SELECTED TEXT:
=== Begin Enclosure ===
# Dirofilariasis



## Bob Scott (Mar 30, 2006)

Fancy name for heart worm. Thunder had his yearly physical yesterday. Vet called today and said he had it. Hopefully we caught it before it caused any damage.
I went through it with a dog some 25-30 yrs ago. That was successful!


----------



## Connie Sutherland (Mar 27, 2006)

Bob Scott said:


> Fancy name for heart worm. Thunder had his yearly physical yesterday. Vet called today and said he had it. Hopefully we caught it before it caused any damage.
> I went through it with a dog some 25-30 yrs ago. That was successful!


And since he has been on the meds, all I can say (for a reminder to all of us) is: Annual Exams Are a Very Good Thing.

In his condition and at his age, I imagine the vet is extremely optimistic......


----------



## Woody Taylor (Mar 28, 2006)

Is there a direct cause, or is this just something that happens?


----------



## Elly Elsenaar (Mar 27, 2006)

I have heard it comes because of a insect? a sandfly(zandvlieg). 

What can you do to prevent it?


----------



## Mike Schoonbrood (Mar 27, 2006)

I also heard it can come from mosquitos...

In the US most people give their dogs "HeartGard" once a month to prevent heartworms...

http://heartgard.us.merial.com/home/

But it sounds like Bobs dog was on a heartworm preventative anyway so it doesn't seem to have helped in his case?


----------



## Bob Scott (Mar 30, 2006)

The mosquito is the vector.
Yes, Thunder was on HeartGuard. Because he was, the vet told me that the HeartGuard folks will pay for the treatment. Hopefully, that's the case. How I need to prove that, I'm not sure other then the vet has records of my purchasing a 12month supply, one year ago at Thunder's last annual visit. 
I will probably change to a different monthly preventative when all this is past. 
He's young and strong. I have good hopes for a complete recovery.


----------



## Woody Taylor (Mar 28, 2006)

Bob Scott said:


> Fancy name for heart worm. Thunder had his yearly physical yesterday. Vet called today and said he had it. Hopefully we caught it before it caused any damage.
> I went through it with a dog some 25-30 yrs ago. That was successful!


    Sorry, missed Bob's "fancy name for heart worm." Late night last night, I thought this was something different and/or weird. Crawling back into my hole now.


----------



## Connie Sutherland (Mar 27, 2006)

Woody Taylor said:


> Bob Scott said:
> 
> 
> > Fancy name for heart worm. Thunder had his yearly physical yesterday. Vet called today and said he had it. Hopefully we caught it before it caused any damage.
> ...


Well, you can probably ignore any PMs you might've collected, then. :>D


----------



## Connie Sutherland (Mar 27, 2006)

Bob Scott said:


> The mosquito is the vector.
> Yes, Thunder was on HeartGuard. Because he was, the vet told me that the HeartGuard folks will pay for the treatment. Hopefully, that's the case. How I need to prove that, I'm not sure other then the vet has records of my purchasing a 12month supply, one year ago at Thunder's last annual visit.
> I will probably change to a different monthly preventative when all this is past.
> He's young and strong. I have good hopes for a complete recovery.


I just looked at their guarantee. It certainly appears that since a vet was prescribing it regularly and you were buying it from that vet, it is indeed guaranteed.
=== End Enclosure ===
WHAT TO DO:
a. Answer these questions from the heartworm thread:
(i) What short description does Bob Scott give for dirofilariasis in his first post?
(ii) According to Mike Schoonbrood, what do most people in the US give their dogs once a month to prevent heartworms?
(iii) What purchase does Bob Scott say the vet has records of?
b. Please decide whether each statement agrees with the heartworm thread, answering yes or no and quoting the words that settle it:
(i) Elly Elsenaar had heard that the condition comes from a sandfly.
(ii) Bob Scott plans to keep Thunder on HeartGuard once treatment is over.
(iii) Connie Sutherland concluded that the treatment is not guaranteed.

RECORDS SHOWN:
=== Begin Enclosure ===
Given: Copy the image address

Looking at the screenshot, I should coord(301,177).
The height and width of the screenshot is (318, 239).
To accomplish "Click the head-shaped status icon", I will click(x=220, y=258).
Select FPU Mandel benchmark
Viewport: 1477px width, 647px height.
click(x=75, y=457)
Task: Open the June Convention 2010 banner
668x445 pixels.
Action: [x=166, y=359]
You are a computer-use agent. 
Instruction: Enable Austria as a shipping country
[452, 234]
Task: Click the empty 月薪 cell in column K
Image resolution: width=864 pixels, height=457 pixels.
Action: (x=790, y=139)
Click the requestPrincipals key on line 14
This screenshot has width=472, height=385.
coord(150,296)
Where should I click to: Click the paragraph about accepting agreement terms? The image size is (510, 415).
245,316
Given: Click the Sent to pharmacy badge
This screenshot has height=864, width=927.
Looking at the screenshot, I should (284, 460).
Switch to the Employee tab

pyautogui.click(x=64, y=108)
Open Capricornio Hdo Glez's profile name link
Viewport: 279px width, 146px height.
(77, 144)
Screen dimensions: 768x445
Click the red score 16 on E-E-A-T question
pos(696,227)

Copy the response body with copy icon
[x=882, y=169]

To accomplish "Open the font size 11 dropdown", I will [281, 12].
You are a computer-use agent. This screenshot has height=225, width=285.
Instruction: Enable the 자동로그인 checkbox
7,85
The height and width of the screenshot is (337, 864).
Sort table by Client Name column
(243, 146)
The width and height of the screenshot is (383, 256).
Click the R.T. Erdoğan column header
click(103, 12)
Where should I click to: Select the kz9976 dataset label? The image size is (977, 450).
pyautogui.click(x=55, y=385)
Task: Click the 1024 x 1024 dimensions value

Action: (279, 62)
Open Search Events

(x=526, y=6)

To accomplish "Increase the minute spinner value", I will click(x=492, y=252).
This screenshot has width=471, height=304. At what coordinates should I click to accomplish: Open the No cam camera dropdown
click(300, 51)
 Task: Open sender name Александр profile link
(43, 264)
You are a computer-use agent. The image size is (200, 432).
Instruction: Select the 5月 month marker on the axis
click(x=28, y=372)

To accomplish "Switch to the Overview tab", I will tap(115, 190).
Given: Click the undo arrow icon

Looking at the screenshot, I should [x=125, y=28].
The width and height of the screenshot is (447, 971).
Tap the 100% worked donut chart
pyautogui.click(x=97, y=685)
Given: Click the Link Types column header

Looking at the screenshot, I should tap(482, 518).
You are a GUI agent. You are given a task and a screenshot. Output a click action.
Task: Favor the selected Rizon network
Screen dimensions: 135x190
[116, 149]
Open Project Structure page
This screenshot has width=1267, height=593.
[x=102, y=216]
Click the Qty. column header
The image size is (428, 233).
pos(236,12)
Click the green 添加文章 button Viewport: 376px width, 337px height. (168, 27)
=== End Enclosure ===
SOLUTION LIST:
a.
(i) "Fancy name for heart worm."
(ii) "HeartGard."
(iii) A 12-month supply, bought one year ago at Thunder's last annual visit.

b.
(i) Yes: "I have heard it comes because of a insect? a sandfly(zandvlieg)."
(ii) No: "I will probably change to a different monthly preventative when all this is past."
(iii) No: "it is indeed guaranteed."